Councilman Robert Kilmer noted that in the rare instance a homeowner has mail delivered to a post office box instead of a mailbox, it may be necessary for residents to install some kind of an address marker.
Councilman Lyle Nelson rejected the option that landowners pay for county-installed address markers on blue sign blades. He said some residents have expensive, ornate rocks, mailboxes and plaques marked with their address, and these should be sufficient.
“I don’t want to force people to comply with a standard if they already have a sign,” Nelson said. “We are interested in information.”

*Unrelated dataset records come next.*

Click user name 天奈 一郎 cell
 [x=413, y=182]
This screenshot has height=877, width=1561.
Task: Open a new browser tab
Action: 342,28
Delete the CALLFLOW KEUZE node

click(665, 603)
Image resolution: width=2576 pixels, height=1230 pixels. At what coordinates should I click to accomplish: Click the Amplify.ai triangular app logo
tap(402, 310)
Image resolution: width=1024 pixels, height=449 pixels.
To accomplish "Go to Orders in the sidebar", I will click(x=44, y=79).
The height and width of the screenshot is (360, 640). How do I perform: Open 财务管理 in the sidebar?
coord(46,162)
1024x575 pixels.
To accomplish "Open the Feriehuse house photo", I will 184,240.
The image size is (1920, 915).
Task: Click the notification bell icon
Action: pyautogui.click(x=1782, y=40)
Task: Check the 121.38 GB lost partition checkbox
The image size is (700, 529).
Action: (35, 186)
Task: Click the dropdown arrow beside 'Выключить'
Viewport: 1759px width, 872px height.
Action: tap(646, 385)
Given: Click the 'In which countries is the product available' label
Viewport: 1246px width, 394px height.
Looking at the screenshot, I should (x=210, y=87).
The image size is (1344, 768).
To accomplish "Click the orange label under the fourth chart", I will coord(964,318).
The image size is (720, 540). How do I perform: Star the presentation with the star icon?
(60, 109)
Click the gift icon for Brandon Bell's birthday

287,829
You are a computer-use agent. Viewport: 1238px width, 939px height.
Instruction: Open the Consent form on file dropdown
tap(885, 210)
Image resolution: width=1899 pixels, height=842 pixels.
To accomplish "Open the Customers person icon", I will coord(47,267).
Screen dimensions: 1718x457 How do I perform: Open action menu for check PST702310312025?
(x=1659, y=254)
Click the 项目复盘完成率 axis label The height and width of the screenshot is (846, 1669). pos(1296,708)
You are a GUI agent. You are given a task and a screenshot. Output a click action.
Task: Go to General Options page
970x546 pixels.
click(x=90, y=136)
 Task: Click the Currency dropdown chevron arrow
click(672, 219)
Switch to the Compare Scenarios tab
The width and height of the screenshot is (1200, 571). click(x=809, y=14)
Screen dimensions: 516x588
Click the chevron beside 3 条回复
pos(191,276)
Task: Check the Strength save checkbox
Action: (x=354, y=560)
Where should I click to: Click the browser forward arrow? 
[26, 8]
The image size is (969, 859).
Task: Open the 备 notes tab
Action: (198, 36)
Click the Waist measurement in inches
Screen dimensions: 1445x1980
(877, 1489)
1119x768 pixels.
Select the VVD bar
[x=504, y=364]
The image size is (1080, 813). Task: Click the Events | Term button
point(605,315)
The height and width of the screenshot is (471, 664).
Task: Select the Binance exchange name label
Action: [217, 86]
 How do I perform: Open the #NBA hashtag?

“I don’t care for the part with having blue signs everywhere,” Councilman Ned Mecham said. “This is a rural county. We don’t want to be so rigid it makes it difficult. I want something identifiable without creating problems.”
“I don’t see a problem for addresses to be on a rock, mailbox or piece of barn wood as long as it is visible from the road,” Turner said. “I don’t think we have to get specific, just something that is identifiable from the road.”
“The simpler we keep it, the better,” Kelley said. “Markers at the roadside seem to make the most sense.”
The council asked Ewert to discuss the ordinance with the county fire chief, ambulance supervisor and sheriff before making a final proposal.
Once the ordinance is approved by the council, residents out of compliance could face a Class C misdemeanor. The county attorney’s office would handle notifying the land owner about the code violation.
Ewert said he predicts the need to change many residents’ addresses in the near future for sequencing reasons. At times streets may need renaming. The ordinance details the method of informing homeowners their address has been changed, including notifying utility companies and providing a county letter to mortgage companies if requested.
Ewert said mortgages are recorded against parcel numbers, not addresses.
“We are offering to write a letter to mortgage companies on county letterhead that we have mandated the address change for public health, safety and wellness reasons,” Ewert said.
Ewert said he has also coordinated his efforts with the county post office, which has agreed to slowly phase out old addresses.
“They recognize it is a big problem in the county as well,” Ewert said.
Address changes will be coordinated with the county assessor and recorder to show on the tax roll, Ewert said.